China and the United States turned down the heat in an acrimonious dispute over currencies and trade imbalances at a meeting of finance ministers from the 21-member Asia-Pacific Economic Cooperation (APEC) forum.
Meeting in Japan’s ancient capital of Kyoto, the finance chiefs declared members will move towards more market-determined exchange rate systems reflecting underlying economic fundamentals, and refrain from competitive devaluation of currencies.
U.S. Treasury Secretary Timothy Geithner told reporters that while there was now broad consensus to develop some form of policy framework to avoid excessive current account imbalances, specific targets should not be expected from a Group of 20 summit in Seoul.

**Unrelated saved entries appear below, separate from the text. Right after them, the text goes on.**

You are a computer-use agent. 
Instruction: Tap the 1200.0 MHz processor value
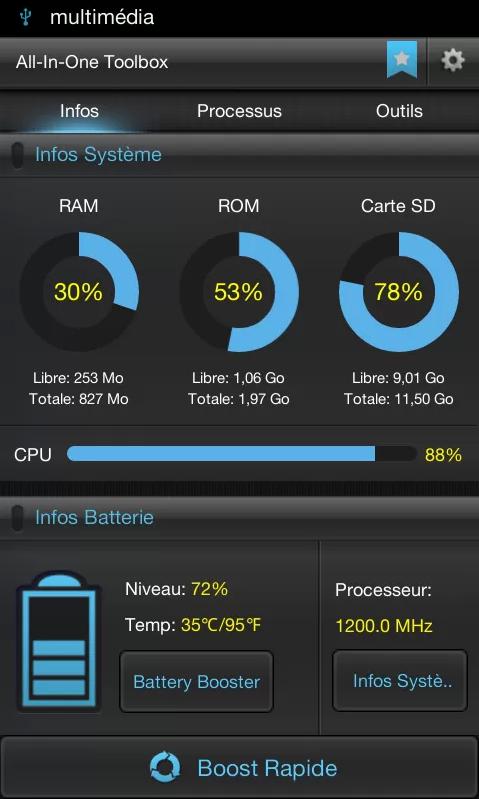384,625
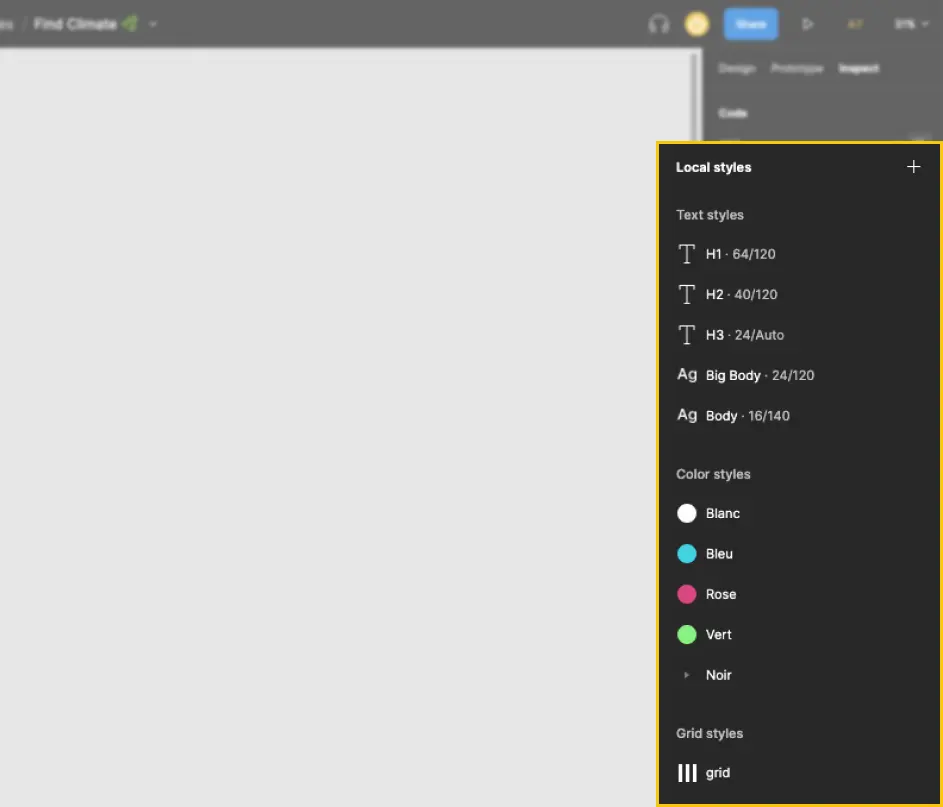Image resolution: width=943 pixels, height=807 pixels.
Task: Switch to the Inspect tab
Action: point(858,68)
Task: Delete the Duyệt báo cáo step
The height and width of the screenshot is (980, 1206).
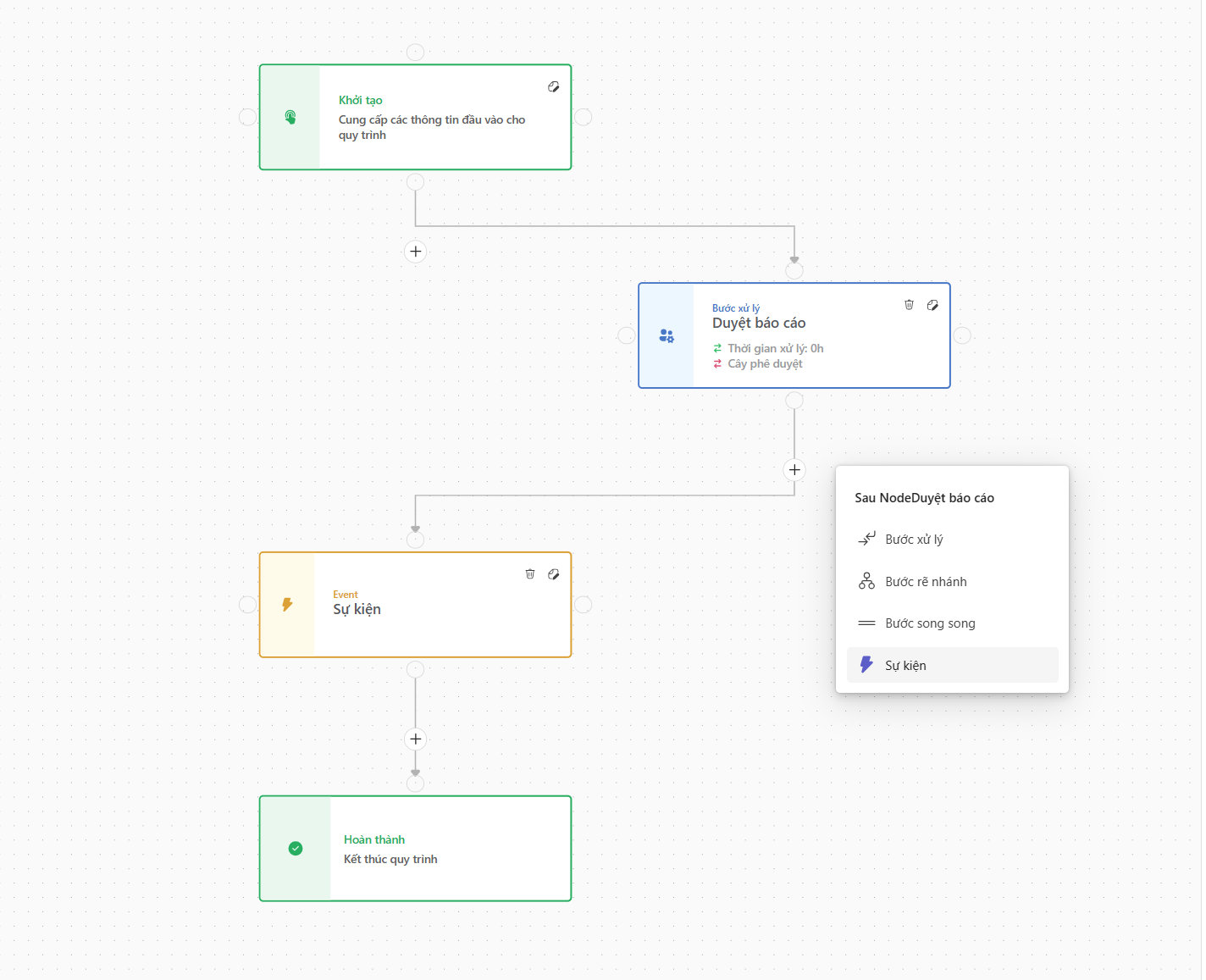Action: click(x=909, y=305)
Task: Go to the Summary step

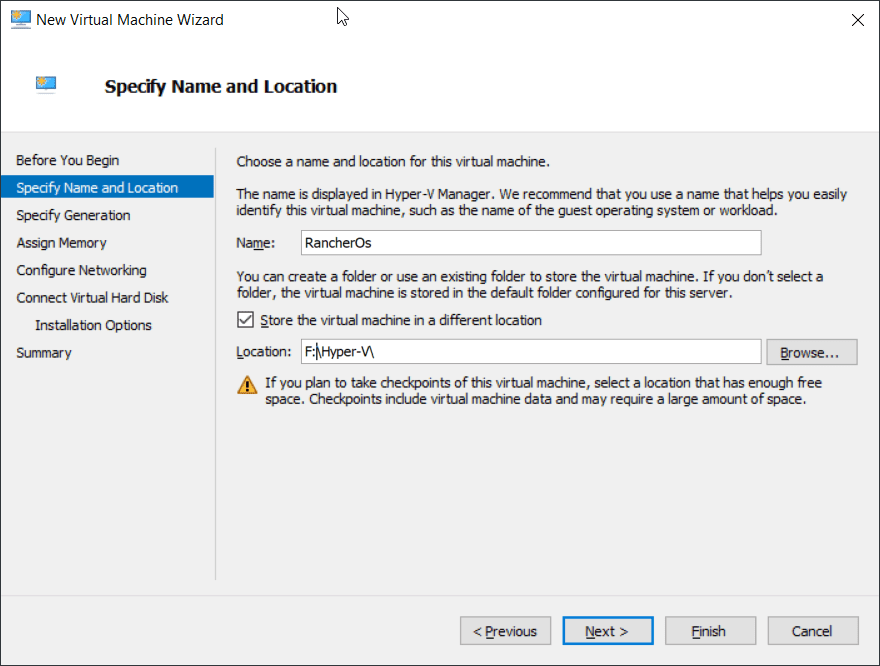Action: coord(44,353)
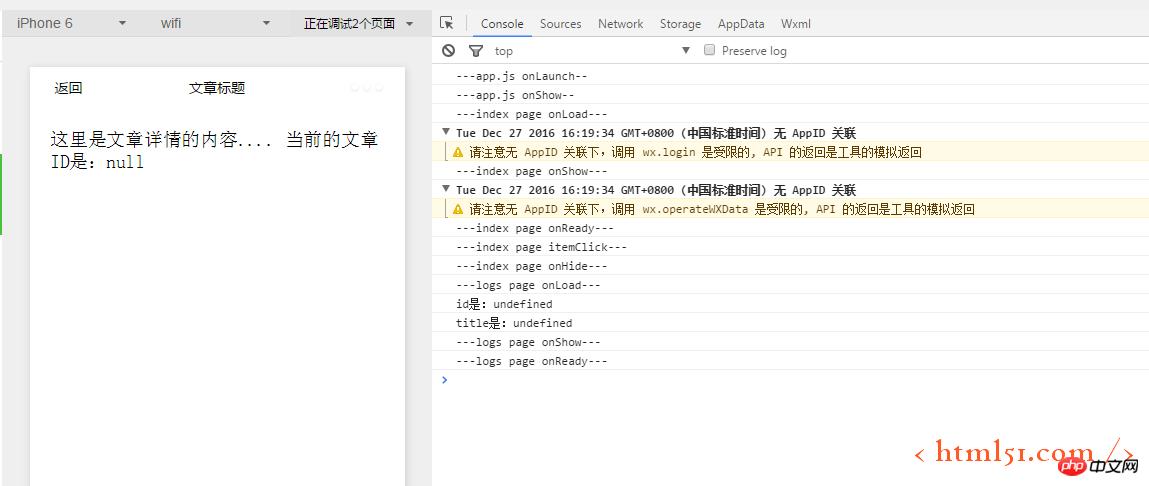Open the Storage tab
The width and height of the screenshot is (1149, 486).
[680, 23]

“It’s not something you can reduce easily to a single number,” Geithner said. He had earlier suggested countries should aim to cut surpluses or deficits to a targetted share of gross domestic product over time.
Geithner was also forced to fend off criticism that the United States was deliberately weakening the dollar after the U.S. Federal Reserve announced last week it was in effect running the printing presses to buy another $600 billion in government bonds in an effort to reinvigorate the flagging U.S. economy.
The series of APEC meetings in Yokohama, just south of Tokyo, will conclude next weekend in a summit that brings together U.S. President Barack Obama, Chinese President Hu Jintao Japanese Prime Minister Naoto Kan and other leaders of fast-growing nations around the Pacific rim.
APEC members have signed more than 100 bilateral and other mini-free trade agreements with each other, and stitching them together somehow into an area that accounts for 44 percent of global trade is an ambitious task.
HOT MONEY INFLOWS
“I think FTAAP is a very good idea,” Asian Development Bank President Haruhiko Kuroda said in an interview on Sunday, referring to the Free Trade Area of the Asia-Pacific.
“Rather than doing bilaterally or with a small number of countries, free trade deals work better when more countries get involved because that will not only benefit member countries but also reduce the negative impact on non-member nations, and that could be a plus for the global economy.”
Kuroda said regional coordination was needed to deal with the differing rates at which currencies are appreciating in Asia’s hot emerging markets.
“Southeast Asian currencies are appreciating, but the Chinese one is not. There is a gap among emerging market currencies,” Kuroda said. “This is causing a big problem, so we need to talk more about currency cooperation in the region.
“If regional coordination and cooperation progress, it will help ease global imbalances,” Kuroda said.
Capital inflows into developing countries have been massive. Flows into emerging market funds reached $46.4 billion in the year to the fourth week of October compared with $9.4 billion for all of 2009, according to Global fund tracker EPFR.
That has prompted some emerging economies to implement capital controls.
Kuroda said capital controls were necessary for countries that face problems of hot money inflows, which could be reversible in the short term. But controls on inflows that are mainly for long-term investments should be avoided, he added.
“You need to look at the type of capital inflows, whether a country has a strong, supervised financial system or not. When a country’s economy is overheating and needs to stop such inflows, it (capital control) is needed,” Kuroda said.
“But if that’s not that case, you don’t need it.”
Obama, who will attend the APEC summit in the wake of his Democratic Party’s disastrous showing at the polls, is now on a 10-day Asian tour aimed at boosting exports.